Spend time with your friends and family.  Plan weekend trips and fun activities that you can look forward to.  Who says you have to use all your vacation time in the summer? Take a few days off and get away.  Having fun events to look forward to throughout the Winter can break up the season very nicely.

  • Take Extra Care Of Your Body

Hopefully you are always treating your body great, but it’s always a good idea to give a little more TLC during the Winter.  Limit caffeine, don’t forget your vitamins, get plenty of rest and eat a well-balanced diet.  Exercise is essential to your health and your mental health all year round.  Doing these things may naturally limit stress and the onset of seasonal depression.

  • Supplement Vitamin D

If you are not getting adequate sunlight every day, chances are that you are deficient in vitamin D.  

          Natural Sources of Vitamin D

The flesh of fatty fish like wild caught salmon, tuna, and mackerel contain good cources of vitamin D.   Fish liver oils are among the best sources.  Small amounts of vitamin D are also found in beef liver, cheese, and egg yolks. Some mushrooms provide vitamin D2 in variable amounts. 

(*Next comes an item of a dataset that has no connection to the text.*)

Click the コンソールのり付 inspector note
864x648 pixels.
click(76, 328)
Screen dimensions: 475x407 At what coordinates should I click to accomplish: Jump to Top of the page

         Vitamin D Supplements

For vitamin D, I reccomend taking one that has both vitamin D3 and vitamin K2 for best absorption of the vitamin D.   The brand I use is Live Wise Naturals

  • Talk About It

Most importantly, always talk to your close friends and family about how you’re feeling.  Chances are that you are not alone, and the support of others may help you through these obstacles.